- WORK ORDER -
Instruction for the data below: set down exactly the lines from the line with "For every named" to the line with "Legalisatie (102, 231)", inclusive, and no others.

- EXERCISE DATA -
== == ==

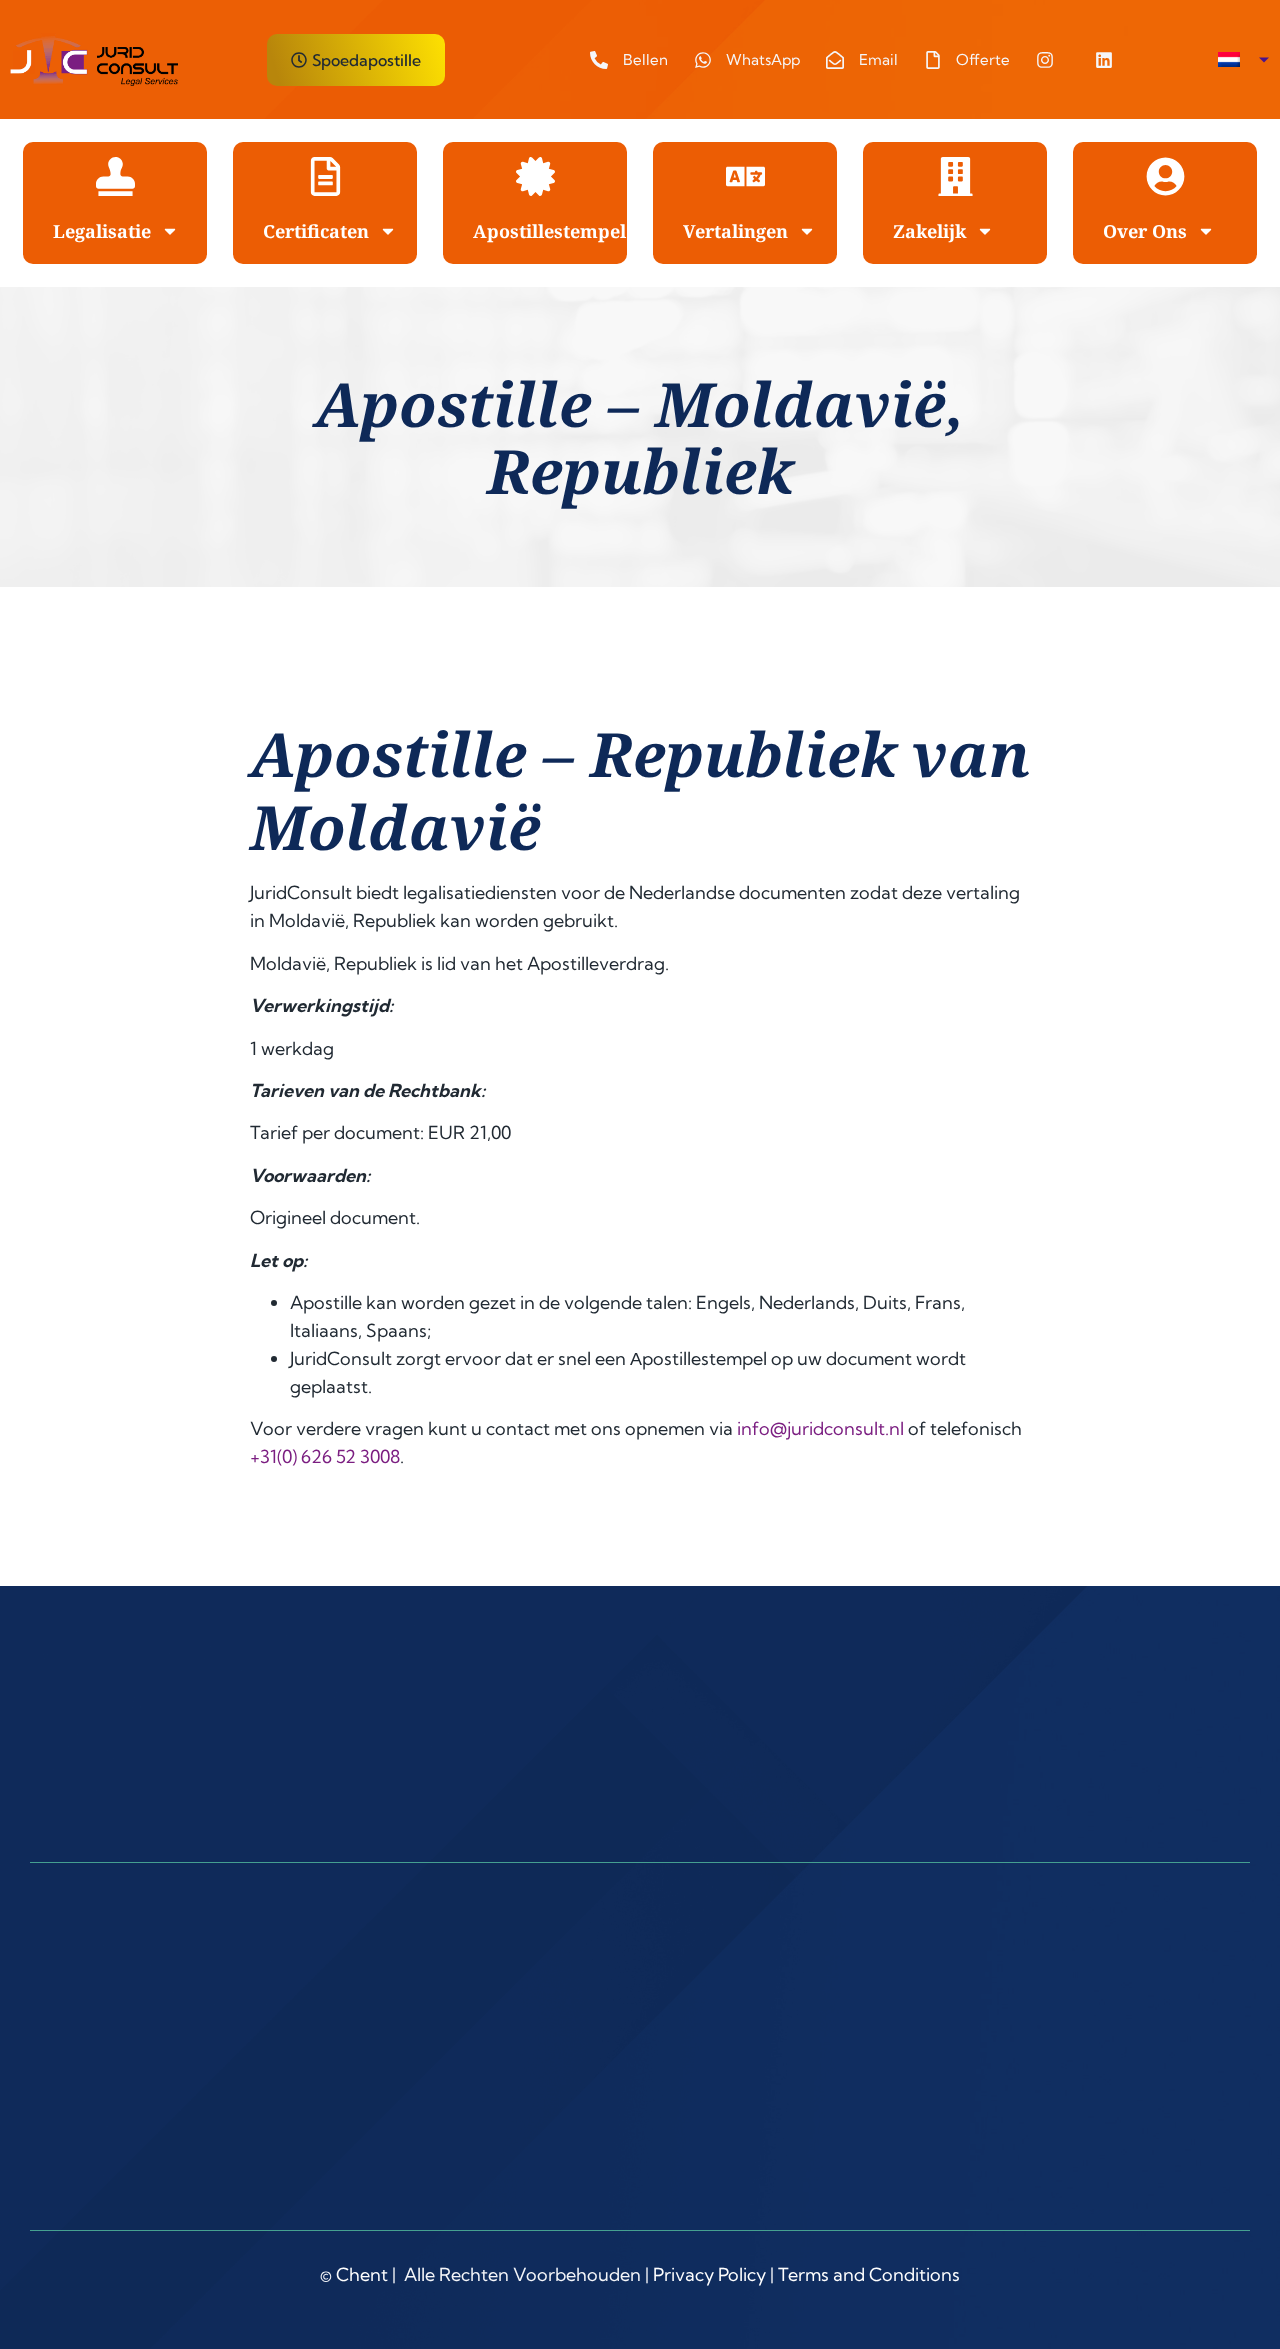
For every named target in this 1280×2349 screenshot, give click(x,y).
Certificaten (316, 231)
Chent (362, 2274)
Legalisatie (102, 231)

== == ==

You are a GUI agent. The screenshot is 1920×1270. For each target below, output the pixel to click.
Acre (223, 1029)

== == ==

- RESULT OF THIS TASK -
For every named target in this 1280×2349 screenshot, give click(x,y).
Certificaten (316, 231)
Chent (362, 2274)
Legalisatie (102, 231)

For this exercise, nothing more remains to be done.